L’évaluation de la qualité consiste à prédire ces phrases erronées, ou du moins à juger si une erreur est grave ou non. Cela permettra essentiellement d’utiliser la traduction automatique avec beaucoup plus de confiance.

Chez Unbabel, nous avons consacré beaucoup de temps à la résolution du problème de l’évaluation de la qualité. L’équipe spécialisée dans l’IA est celle qui s’y attelle principalement, à la découverte de nouveaux modèles. Les équipes de l’IA appliquée et de la production investissent beaucoup de travail également, pour répondre à des questions telles que :

  • Comment cela fonctionne-t-il pour le flux de traduction ?
  • Est-ce évolutif ? Avons-nous besoin de changer d’objectif ?
  • Comment cela marche-t-il avec nos données pratiques ?
  • Comment adapter ces modèles ?

Étant donné que l’intelligence artificielle fondamentale fonctionne principalement avec des données de domaine génériques, l’IA appliquée doit la reprendre et s’assurer qu’elle est adaptée à la réalité des discussions ou des tickets de support, qu’elle fonctionne avec des tons différenciés ou non. Puis il faut intégrer les résultats de l’équipe de recherche dans le produit.

Nous avons pleinement confiance dans nos systèmes d’évaluation de la qualité. Nous croyons également en la recherche reproductible et collaborative. C’est pourquoi, il ya quelques mois, nous avons créé Open Kiwi : une infrastructure logicielle open source qui implémente les meilleurs systèmes d’évaluation de la qualité, ce qui facilite grandement l’expérimentation et l’itération avec ces modèles dans la même infrastructure logicielle, ainsi que le développement de nouveaux modèles.

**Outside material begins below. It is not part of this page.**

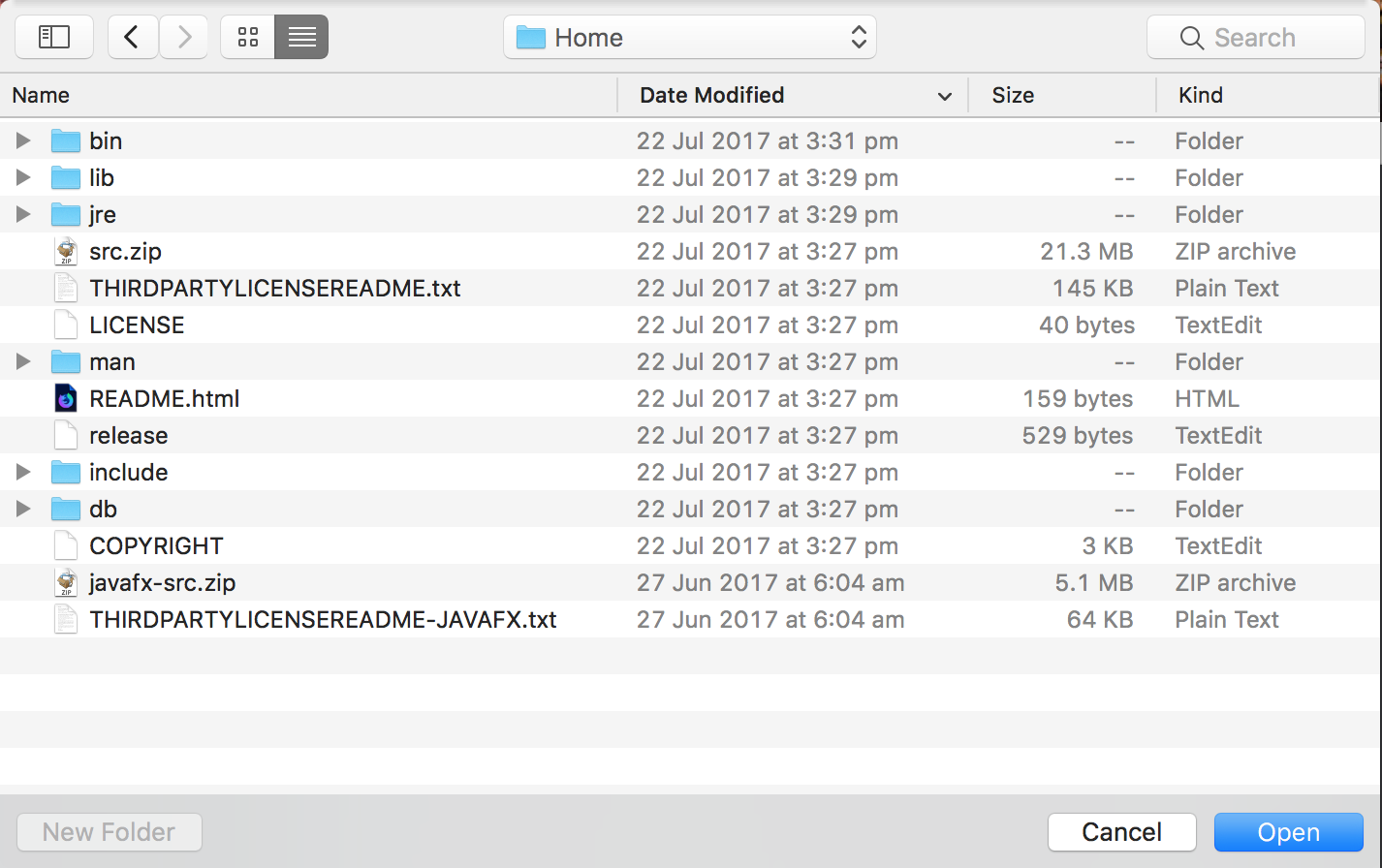Select the THIRDPARTYLICENSEREADME.txt text file icon
The width and height of the screenshot is (1382, 868).
tap(66, 289)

Nous avons probablement été l’une des premières entreprises à utiliser l’évaluation de la qualité en production et nous menons des recherches sur le sujet depuis très longtemps. Cela signifie que nous avons de meilleurs modèles et une meilleure compréhension du problème que d’autres entreprises ou chercheurs travaillant sur l’évaluation de la qualité.

Et le gagnant est …

C’est pourquoi j’ai été très heureux que nous retrouvions notre titre de Meilleur système global d’évaluation de la qualité de traduction automatique au Congrès mondial de traduction automatique plus tôt cette année. De plus, nous avons également remporté le concours concernant la post-édition de traduction automatique.

C’était très important pour nous pour deux raisons. La première est l’impact de l’évaluation de la qualité sur notre flux de production et le retour sur investissement que nous en tirons. Pour cela, peu importe que nous gagnions un concours ou un autre.

Cependant, remporter de tels prix prestigieux signifie la reconnaissance de la marque Unbabel, essentielle pour attirer l’attention des clients et des investisseurs. C’est également une reconnaissance importante pour l’équipe spécialisée dans l’IA, dont le travail est parfois difficile à comprendre et n’est pas toujours reconnu à sa juste valeur. L’IA est à la fois risquée et payante. On peut y travailler pendant un an et n’aboutir à rien. Par exemple, tout le travail que nous avons effectué sur notre évaluation de la qualité humaine n’a pas fonctionné, car nous n’avions tout simplement pas les bons outils pour cela.

Ces récompenses aident donc à asseoir notre notoriété, pour mieux faire connaître le nom d’Unbabel dans les affaires et dans le monde universitaire, mais elles sont également excellentes pour le moral. Unbabel est une entreprise entièrement centrée sur l’IA. Nous ne nous contentons pas d’utiliser l’IA ; en fait, nous créons et découvrons l’IA qui n’existe pas encore. Le fait que nous soyons reconnus à l’échelle internationale pour cela a pour moi la plus grande importance. Je pense que mon moi mathématicien en herbe de 9 ans serait fier.